LineageOS alone has around 4 million active users. So malicious use is at most 1:4, not 5:1.
#2 and #3 are fearmongering arguments and total horseshit, excuse the strong language.
Should either of those things happen the bootloader puts up a big bright flashing yellow warning screen saying "Someone hacked your device!"
I use a Pixel device and run GrapheneOS, the bootloader always pauses for ~5 seconds to warn me that the OS is not official.
Yes. They're making the point that your flashing yellow warning is a good thing, and that it's helpful to the customer that a mechanism is in place to prevent it from being disabled by an attacker.

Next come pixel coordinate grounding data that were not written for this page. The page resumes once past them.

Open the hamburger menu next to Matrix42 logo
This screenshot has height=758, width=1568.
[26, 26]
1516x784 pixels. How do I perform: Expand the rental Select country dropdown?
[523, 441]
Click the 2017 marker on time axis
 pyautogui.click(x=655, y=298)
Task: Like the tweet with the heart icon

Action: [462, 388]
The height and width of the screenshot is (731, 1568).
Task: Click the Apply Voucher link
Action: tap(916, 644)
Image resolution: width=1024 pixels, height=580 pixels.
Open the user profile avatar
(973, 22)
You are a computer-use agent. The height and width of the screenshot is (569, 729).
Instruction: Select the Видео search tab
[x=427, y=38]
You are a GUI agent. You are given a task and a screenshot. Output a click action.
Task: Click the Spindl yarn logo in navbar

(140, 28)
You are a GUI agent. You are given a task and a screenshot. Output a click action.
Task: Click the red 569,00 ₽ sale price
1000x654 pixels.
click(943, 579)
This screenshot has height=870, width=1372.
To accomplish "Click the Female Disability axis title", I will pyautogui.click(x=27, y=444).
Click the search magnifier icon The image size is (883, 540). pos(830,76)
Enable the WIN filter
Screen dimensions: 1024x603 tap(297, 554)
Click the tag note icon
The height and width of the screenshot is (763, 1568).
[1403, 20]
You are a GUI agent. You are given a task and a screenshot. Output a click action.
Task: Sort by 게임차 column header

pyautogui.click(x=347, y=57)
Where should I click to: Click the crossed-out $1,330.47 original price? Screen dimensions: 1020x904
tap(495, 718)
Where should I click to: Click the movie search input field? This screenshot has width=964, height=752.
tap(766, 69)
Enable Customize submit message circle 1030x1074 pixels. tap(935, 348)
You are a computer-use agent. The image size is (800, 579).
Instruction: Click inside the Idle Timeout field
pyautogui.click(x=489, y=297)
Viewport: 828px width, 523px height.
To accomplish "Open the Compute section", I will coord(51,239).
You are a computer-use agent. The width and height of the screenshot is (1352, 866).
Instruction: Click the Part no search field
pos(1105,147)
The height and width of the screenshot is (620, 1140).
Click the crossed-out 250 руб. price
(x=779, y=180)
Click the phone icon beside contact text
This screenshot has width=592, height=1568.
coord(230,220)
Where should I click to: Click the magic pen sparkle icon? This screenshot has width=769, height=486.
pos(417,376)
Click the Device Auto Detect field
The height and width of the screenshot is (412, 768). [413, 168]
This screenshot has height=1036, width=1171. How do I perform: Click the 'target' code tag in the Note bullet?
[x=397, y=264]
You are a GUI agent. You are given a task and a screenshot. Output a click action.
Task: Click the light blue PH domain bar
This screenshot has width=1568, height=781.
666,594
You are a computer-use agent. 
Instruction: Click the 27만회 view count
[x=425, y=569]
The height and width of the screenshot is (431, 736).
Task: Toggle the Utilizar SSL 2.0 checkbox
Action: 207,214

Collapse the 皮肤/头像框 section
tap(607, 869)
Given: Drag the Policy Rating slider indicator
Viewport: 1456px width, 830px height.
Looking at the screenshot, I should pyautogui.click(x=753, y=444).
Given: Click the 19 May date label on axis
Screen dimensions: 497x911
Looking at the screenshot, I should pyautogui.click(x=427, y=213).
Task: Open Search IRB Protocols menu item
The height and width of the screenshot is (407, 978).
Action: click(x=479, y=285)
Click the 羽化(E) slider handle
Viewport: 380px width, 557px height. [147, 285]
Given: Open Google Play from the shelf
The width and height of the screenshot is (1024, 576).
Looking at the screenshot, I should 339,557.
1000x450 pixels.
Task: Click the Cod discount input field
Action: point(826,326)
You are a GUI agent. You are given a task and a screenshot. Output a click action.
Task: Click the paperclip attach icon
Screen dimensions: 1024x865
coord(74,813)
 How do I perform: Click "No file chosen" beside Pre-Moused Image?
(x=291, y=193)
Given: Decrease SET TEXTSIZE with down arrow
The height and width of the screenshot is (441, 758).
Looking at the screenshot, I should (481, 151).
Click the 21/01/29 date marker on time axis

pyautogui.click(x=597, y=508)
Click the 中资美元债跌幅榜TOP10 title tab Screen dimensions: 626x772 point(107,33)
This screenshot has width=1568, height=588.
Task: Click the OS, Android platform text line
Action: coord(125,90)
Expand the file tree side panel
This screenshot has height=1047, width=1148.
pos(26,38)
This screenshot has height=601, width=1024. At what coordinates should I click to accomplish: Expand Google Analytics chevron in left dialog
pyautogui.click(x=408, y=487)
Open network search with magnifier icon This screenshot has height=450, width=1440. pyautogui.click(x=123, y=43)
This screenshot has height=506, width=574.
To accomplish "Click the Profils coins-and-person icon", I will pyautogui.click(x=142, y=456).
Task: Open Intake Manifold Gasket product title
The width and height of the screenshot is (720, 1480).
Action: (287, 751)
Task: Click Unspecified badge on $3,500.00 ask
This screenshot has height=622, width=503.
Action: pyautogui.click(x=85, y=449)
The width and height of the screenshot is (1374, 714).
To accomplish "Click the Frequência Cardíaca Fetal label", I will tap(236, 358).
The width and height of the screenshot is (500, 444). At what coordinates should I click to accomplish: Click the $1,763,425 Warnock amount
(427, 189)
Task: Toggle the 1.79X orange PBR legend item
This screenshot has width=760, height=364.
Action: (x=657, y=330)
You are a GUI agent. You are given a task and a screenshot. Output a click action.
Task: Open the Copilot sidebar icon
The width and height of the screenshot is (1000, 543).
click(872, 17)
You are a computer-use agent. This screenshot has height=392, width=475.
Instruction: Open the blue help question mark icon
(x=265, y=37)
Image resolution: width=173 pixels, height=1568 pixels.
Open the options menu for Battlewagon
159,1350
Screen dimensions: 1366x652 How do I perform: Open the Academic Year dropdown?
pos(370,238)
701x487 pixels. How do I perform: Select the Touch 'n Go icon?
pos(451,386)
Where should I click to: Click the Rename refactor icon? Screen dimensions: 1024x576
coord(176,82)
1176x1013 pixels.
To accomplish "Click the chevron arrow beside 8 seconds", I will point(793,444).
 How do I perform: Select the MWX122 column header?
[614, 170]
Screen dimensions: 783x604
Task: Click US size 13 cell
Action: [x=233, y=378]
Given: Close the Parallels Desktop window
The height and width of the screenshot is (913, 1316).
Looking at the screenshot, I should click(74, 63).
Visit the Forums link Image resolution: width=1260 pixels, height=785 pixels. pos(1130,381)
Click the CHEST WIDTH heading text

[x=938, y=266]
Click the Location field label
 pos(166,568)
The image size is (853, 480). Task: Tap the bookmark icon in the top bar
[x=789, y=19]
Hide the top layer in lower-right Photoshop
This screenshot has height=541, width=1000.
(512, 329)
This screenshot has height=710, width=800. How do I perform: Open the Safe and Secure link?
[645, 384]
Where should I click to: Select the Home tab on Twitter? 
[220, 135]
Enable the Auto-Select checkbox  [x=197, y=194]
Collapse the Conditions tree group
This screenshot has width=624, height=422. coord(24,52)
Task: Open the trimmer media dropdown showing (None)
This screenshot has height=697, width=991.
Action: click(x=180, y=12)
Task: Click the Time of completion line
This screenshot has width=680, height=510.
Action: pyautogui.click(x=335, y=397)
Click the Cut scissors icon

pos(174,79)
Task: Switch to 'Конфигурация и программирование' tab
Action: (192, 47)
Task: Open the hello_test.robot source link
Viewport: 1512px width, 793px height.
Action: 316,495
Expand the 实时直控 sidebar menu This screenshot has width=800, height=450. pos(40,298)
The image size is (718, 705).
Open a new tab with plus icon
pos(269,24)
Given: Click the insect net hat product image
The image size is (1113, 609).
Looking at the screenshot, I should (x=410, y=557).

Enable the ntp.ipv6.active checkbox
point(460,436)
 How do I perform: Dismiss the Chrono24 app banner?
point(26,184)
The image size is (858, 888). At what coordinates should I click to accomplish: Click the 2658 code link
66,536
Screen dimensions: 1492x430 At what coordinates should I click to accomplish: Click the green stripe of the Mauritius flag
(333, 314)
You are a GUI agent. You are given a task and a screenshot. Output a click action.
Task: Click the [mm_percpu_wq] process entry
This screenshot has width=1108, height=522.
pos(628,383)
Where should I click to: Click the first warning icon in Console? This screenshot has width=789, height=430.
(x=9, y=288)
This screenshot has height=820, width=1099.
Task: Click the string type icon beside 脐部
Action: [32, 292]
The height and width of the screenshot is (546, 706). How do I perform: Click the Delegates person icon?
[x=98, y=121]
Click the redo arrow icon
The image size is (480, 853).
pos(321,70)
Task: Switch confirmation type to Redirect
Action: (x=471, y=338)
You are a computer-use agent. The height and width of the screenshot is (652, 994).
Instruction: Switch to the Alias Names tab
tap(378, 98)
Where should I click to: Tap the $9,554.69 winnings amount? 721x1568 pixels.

No, they've presented a nonsense argument which Apple uses to ban all unofficial software and firmware as if it had some merit.
Then that customer shouldn't buy a device that doesn't allow for their use case. Exercise some personal agency. Sheesh.
What happens when there are no more devices that allow for that use case? This is already pretty much the case for phones, it's only a matter of time until Microsoft catches up.
There are still phones not obeying the megacorps. Sent from my Librem 5.
Does your Librem 5 run banking apps, though?
I don't know about executable signing, but in the embedded world SecureBoot is also used to serve the PRODUCER; id est provide guarantees to the PRODUCER that the firmware of the device they SELL has not been tampered with at some point in the PROFIT chain.
> id est provide guarantees to the customer that the firmware of the device they receive has not been tampered with
The firmware of the device being a binary blob for the most part... Not like I trust it to begin with.
Whereas my open source Linux distribution requires me to disables SecureBoot.
What a world.
You can set up custom SecureBoot keys on your firmware and configure Linux to boot using it.
There's also plenty of folks combining this with TPM and boot measurements.
The ugly part of SecureBoot is that all hardware comes with MS's keys, and lots of software assume that you'll want MS in charge of your hardware security, but SecureBoot _can_ be used to serve the user.
Obviously there's hardware that's the exception to this, and I totally share your dislike of it.
> You can set up custom SecureBoot keys on your firmware and configure Linux to boot using it.
Right, but as engineers, we should resist the temptation to equate _possible_ with _practical_.
The mere fact that even the most business oriented Linux distributions have issues playing along SecureBoot is worrying. Essentially, SB has become a Windows only technology.
The promise of what SB could be useful for is even muddier. I would argue that the chances of being victim of firmware tampering are pretty thin compared to other attack vectors, yet somehow we end up all having SB and its most significant achievement is training people that disabling it is totally fine.
[dead]
+1
An unsigned hash is plenty guard to against tampering. The supply chain and any secret sauce that went into that firmware is just trust. Trust that the blob is well intentioned, trust that you downloaded from the right URL, checked the right SHA, trust that the organization running the URL is sanctioned to do so by Microsoft...
Once all of that trust for every piece of software is concentrated in one organization, Microsoft, Apple or Google, is has become totally meaningless.
It's to serve the regulators. The Radio Equipment Directive essentially requires the use of secure boot fir new devices.
I happen to like knowing that my mobile device did not have a ring 0 backdoor installed before it left the factory in Asia. SecureBoot gives me that confidence.
No it doesn't? The factory programs in the secure boot public keys
The public keys are provided by the developer. Google, or Apple, for example. It's how they know that nothing was tampered with before it left the factory.
Nothing has been tampered with doesn't mean there's no factory backdoor, it just only means same as factory, nothing more.
Apple or Google know what the cryptographic signature of the boot should be. They provide the keys. It's how they know that "factory reset" does not include covert code installed by the factory. That's what we're talking about.